| RabbitMQ has huge learning curve if you're trying to build a worker queue. First, you'll learn about ack/noack and get the worker ack on success. Then, you'll learn about dead letter queue ... etc for delayed retries. Now, you'll have a topic exchange and a bit hairy routing in place using wildcards. And you mistakenly set dead letter routing key so that expired messages end up in multiple queues (retry queues and actual worker queue ... ). Then you rewrite your service in python and use Celery or something. It's nearly impossible to get RabbitMQ working correctly within few months. And I forgot about HA. Paying for hosted RabbitMQ might be better. But CloudAMQP in particular could be tricky as well. It can run out of AWS IOPS and your production gets hosed. Also setting up monitoring on queue health, shoveling error queues ... etc take time to learn and apply. Be careful about routing keys when you shovel error queue to a topic. |
Back to RabbitMQ though, we run a HA 2 node deployment (just one active writer) and have been for over 3 years, requiring minimal changes or any kind of maintenance whatsoever, has scaled to hundred plus queues, going from some with super high numbers of messages per second, some with only tens of messages per day. Some queues stay low and process fast, others are heavy jobs that get enqueued all at once and generate hundreds of thousands of jobs.

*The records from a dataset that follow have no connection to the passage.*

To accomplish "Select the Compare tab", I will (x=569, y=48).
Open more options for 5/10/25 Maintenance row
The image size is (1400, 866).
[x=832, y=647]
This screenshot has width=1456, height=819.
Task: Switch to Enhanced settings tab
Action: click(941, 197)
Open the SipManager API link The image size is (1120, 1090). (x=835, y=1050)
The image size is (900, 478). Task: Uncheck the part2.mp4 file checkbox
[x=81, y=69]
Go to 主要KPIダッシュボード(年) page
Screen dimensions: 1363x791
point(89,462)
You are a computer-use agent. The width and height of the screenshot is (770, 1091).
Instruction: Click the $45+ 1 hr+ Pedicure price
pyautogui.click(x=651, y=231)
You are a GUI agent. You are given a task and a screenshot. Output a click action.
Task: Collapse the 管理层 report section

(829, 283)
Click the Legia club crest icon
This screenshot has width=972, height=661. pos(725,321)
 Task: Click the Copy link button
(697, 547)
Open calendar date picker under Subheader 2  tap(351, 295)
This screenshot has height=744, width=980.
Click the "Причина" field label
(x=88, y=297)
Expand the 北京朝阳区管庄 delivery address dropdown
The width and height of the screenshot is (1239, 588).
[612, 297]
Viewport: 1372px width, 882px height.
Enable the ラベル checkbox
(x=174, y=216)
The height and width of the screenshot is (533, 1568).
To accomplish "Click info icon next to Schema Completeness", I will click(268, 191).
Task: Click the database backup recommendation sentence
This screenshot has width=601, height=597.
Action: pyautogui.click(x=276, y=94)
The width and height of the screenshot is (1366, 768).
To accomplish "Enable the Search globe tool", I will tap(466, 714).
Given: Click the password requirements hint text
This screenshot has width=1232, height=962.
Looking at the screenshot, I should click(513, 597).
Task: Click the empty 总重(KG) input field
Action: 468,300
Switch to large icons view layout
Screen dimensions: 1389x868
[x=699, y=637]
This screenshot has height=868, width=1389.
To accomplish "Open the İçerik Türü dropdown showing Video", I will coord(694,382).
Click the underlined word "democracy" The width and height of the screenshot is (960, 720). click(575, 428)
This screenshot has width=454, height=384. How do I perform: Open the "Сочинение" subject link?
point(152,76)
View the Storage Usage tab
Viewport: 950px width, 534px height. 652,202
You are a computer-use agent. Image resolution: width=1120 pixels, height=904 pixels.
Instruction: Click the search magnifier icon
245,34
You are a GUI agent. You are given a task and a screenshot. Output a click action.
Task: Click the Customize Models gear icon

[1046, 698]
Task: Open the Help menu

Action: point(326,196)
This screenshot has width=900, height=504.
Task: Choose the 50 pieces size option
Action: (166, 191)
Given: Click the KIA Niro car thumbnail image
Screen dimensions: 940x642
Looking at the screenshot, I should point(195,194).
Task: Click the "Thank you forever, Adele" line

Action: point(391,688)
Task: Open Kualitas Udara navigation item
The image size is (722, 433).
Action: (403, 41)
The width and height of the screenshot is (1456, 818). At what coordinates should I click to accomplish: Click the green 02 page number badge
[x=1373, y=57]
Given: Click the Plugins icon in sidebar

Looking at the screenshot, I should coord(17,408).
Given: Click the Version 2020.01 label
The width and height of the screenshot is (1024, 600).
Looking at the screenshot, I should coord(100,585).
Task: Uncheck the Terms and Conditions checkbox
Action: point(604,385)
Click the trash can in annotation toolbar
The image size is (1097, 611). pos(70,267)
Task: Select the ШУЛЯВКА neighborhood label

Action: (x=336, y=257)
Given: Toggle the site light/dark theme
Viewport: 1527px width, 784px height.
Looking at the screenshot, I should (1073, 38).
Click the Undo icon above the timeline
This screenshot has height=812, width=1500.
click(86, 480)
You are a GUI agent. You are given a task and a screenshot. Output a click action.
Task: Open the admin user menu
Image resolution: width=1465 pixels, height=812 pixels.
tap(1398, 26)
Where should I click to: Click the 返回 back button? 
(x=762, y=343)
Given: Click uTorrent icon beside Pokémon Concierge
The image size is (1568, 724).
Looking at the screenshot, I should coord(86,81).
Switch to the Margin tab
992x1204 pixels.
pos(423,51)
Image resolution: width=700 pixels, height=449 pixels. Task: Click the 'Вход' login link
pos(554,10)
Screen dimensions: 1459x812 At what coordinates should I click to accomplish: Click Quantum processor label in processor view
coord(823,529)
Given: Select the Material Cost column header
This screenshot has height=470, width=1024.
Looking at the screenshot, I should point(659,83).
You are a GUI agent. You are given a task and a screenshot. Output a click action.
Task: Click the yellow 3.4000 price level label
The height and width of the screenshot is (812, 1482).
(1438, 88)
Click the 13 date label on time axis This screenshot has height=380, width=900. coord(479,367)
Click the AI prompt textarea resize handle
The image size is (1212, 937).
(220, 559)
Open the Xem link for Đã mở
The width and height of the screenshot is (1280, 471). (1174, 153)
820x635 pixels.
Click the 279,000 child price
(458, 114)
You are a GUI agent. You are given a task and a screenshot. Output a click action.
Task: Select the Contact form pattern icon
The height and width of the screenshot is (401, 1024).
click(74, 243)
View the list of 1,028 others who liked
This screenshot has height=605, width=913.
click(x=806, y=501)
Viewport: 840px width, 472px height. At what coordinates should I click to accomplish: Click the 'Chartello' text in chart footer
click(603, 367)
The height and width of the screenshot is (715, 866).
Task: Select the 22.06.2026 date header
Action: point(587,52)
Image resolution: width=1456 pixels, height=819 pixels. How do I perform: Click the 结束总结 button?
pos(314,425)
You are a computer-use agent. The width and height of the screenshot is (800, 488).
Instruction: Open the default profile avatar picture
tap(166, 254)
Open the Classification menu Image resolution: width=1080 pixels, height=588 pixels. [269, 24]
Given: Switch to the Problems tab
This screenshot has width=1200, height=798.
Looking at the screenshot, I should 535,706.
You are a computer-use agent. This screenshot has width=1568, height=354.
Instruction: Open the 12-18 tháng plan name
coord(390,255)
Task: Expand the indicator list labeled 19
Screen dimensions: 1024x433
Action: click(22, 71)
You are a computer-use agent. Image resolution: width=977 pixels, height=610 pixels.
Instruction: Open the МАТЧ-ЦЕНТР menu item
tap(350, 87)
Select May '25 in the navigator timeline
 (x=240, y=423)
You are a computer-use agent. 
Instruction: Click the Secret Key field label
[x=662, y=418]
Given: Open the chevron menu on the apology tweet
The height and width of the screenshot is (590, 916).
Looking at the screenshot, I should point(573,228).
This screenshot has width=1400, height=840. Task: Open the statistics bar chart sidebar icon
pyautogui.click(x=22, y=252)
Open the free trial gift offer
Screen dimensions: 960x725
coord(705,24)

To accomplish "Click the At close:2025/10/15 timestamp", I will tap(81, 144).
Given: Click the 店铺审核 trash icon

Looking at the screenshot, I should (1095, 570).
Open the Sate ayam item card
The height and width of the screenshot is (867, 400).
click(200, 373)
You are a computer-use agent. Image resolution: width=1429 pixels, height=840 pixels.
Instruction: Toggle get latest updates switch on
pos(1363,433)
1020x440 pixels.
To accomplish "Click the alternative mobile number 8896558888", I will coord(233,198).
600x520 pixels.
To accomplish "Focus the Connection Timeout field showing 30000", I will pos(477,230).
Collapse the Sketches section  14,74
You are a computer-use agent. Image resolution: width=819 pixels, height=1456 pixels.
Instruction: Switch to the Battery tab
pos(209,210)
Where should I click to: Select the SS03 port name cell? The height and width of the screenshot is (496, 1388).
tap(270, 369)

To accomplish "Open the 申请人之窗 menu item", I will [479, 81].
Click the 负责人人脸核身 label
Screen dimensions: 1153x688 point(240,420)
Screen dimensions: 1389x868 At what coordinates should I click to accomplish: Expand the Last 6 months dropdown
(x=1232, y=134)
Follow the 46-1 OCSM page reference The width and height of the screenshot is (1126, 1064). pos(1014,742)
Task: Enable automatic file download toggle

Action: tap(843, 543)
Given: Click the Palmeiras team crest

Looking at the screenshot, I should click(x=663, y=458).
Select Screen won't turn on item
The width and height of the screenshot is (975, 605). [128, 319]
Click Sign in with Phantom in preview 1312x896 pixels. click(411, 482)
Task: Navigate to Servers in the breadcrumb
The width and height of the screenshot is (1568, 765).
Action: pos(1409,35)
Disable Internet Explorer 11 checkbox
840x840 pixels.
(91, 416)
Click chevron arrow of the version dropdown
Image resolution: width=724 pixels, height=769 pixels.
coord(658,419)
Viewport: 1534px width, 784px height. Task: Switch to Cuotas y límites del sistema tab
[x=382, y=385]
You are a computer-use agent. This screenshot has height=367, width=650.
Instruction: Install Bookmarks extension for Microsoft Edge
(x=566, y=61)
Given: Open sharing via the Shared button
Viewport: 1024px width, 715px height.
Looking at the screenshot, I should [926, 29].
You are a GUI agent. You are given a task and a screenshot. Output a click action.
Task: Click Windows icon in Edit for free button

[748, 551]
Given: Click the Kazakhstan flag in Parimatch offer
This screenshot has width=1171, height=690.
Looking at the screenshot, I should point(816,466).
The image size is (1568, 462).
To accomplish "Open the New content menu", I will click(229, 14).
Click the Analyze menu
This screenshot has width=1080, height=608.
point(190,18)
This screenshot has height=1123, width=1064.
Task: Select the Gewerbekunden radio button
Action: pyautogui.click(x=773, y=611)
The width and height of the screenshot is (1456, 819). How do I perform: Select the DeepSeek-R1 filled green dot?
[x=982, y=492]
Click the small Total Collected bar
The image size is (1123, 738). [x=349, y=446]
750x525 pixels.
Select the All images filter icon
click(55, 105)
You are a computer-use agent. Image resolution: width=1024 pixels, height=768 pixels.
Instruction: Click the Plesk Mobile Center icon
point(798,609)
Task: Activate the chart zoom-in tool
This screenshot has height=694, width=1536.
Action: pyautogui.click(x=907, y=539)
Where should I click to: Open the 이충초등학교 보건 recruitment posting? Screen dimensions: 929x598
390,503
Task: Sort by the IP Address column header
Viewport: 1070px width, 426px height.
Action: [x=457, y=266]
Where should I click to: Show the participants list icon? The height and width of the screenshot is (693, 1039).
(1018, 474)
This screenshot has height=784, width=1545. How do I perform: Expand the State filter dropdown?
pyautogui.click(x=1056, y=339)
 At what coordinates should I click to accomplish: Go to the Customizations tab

Sure, if you have a service that interacts with disks you should have automated a monitor that cover your IOPS consumption, but I don't see how that's specific to RabbitMQ, you should be doing this for all your instances.
All in all, these are two identic instances, one active, one failover, and in a world of Kafkas and Pulsars and understanding the ins and outs of SQS pricing and capacity allocation, RabbitMQ is a tool that I consider simple to administer and allows me to sleep at night.
Interesting how the same tool can evoke such different reactions, but whatever works - works.